上司と部下の1on1ミーティングは、部下の成長支援や信頼関係構築の手法として、2010年代後半から急速に普及し、本調査でも直近半年の実施率は55.7%に達している。
一方で、普及の過程で課題も多く指摘されるようになり、部下の3人に1人が「効果が感じられない」と回答するなど、1on1について学ぶ環境が整っていないことや上司の多忙といった課題などが浮き彫りになっている。

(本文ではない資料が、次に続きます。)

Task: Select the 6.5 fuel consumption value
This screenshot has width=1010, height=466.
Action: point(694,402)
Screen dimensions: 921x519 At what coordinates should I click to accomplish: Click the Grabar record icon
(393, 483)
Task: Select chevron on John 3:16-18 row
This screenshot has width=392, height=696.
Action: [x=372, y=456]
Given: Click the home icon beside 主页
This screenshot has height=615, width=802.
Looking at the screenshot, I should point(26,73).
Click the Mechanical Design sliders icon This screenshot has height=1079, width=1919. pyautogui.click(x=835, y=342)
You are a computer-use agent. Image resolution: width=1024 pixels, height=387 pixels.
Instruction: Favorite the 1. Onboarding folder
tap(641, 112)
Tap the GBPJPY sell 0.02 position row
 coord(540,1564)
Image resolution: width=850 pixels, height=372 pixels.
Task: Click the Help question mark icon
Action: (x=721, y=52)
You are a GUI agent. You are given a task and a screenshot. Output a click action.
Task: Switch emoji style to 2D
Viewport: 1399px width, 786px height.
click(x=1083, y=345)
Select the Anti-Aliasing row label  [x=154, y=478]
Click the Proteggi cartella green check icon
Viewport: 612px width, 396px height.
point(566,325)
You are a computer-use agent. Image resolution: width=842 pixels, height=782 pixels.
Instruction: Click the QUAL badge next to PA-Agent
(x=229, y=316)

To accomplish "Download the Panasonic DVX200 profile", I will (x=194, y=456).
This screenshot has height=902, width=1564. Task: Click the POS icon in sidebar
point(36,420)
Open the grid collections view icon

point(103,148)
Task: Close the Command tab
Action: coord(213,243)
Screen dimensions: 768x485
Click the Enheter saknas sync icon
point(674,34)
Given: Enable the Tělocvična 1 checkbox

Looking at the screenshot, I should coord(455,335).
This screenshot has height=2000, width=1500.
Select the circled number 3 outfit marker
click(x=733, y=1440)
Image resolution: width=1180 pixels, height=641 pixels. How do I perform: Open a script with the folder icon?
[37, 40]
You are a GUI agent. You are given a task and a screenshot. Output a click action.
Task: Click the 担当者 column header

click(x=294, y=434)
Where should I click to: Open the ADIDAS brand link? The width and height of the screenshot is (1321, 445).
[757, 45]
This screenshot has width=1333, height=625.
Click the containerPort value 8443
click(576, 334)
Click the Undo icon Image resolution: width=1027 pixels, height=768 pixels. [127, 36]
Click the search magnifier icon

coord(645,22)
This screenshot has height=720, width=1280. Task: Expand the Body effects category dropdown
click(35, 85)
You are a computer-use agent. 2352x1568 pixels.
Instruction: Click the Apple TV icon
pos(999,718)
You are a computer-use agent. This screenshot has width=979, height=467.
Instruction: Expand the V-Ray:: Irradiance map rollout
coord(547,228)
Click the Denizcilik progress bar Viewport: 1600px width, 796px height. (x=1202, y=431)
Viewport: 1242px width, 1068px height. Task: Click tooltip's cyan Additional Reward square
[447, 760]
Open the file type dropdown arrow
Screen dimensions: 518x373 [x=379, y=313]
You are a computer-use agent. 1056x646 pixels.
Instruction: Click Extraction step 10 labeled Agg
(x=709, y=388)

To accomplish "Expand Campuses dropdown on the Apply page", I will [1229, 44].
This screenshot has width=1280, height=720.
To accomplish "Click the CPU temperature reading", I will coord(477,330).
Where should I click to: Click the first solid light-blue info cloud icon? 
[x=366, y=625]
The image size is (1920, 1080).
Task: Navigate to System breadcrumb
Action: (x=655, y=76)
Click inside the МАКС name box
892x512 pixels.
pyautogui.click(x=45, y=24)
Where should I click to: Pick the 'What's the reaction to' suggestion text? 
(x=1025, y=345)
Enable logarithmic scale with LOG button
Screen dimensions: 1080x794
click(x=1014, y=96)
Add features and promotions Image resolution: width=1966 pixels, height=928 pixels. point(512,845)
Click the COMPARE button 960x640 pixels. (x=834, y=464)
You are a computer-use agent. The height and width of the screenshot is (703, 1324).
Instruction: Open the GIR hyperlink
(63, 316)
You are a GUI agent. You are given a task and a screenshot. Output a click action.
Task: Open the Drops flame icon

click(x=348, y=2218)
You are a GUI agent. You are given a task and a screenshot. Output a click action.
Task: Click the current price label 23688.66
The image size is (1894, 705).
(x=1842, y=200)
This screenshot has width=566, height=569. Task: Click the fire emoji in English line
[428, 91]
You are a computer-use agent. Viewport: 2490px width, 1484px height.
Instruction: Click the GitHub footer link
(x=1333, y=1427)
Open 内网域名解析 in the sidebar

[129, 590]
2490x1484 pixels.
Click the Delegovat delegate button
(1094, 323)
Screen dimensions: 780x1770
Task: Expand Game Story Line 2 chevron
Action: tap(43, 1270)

こうした状況を受けてパーソル総合研究所はこのほど、「部下の成長支援を目的とした1on1ミーティングに関する定量調査」を実施し、その結果を発表した。
1on1ミーティングの実態と課題
1on1を直近半年で経験した部下の割合は55.7%だった。次いで、以前は1on1を実施していたが直近半年では経験していない部下が26.9%、一度も1on1を経験したことのない部下は17.5%と続く。
また、1on1の実施方針と実施頻度の関係を見ると、部下や上司が自発的に1on1を行う場合は回数が多い(部下が上司に提案して実施した場合はひと月2.8回、上司が部下に提案して実施した場合は1.8回)。他方、会社の方針・義務で実施した場合は0.5回と最も少ない。会社の方針・義務で“仕方なく”やっている場合、回数が少なくなるということだろう。
上司と部下それぞれに、1on1時に自分や相手がどれだけ話をしているかを尋ねた。上司は自分より部下が多く話していると感じているが(「部下の話す割合が高い」42.5%、「私(上司)の話す割合が高い」36.2%)、部下は自分より上司が多く話していると感じていた(「上司の話す割合が高い」36.6%、「私(部下)の話す割合が高い」31.4%)。
部下に1on1の満足度について尋ねた。「満足」(52.7%)と「不満・どちらともいえない」(47.3%)がそれぞれ半々となっている。
上司と部下に1on1に関して困っていることを尋ねた。上司の第1位、部下の第2位に「面談について学ぶ仕組みがない」が入った。上司の第2位、部下の第3位には「上司が多忙で、面談のスケジュール設定が難しい」が入り、上司の第3位、部下の第1位に「面談の効果が感じられない」が入った。上司、部下ともに1on1について手探りのまま行われている実態が明らかになった。
上司と部下に1on1を良くするために必要な改善点を尋ねた。上司、部下ともに第1位から第3位まで全て同じ項目であった。上司、部下ともに第1位は「『人材育成』を重視する組織風土をつくる」で、第2位が「上司の主な役割として『部下の育成』を位置づける」であった。それ以外の第3位から第5位には、上司、部下ともに1on1に関連する研修が入った。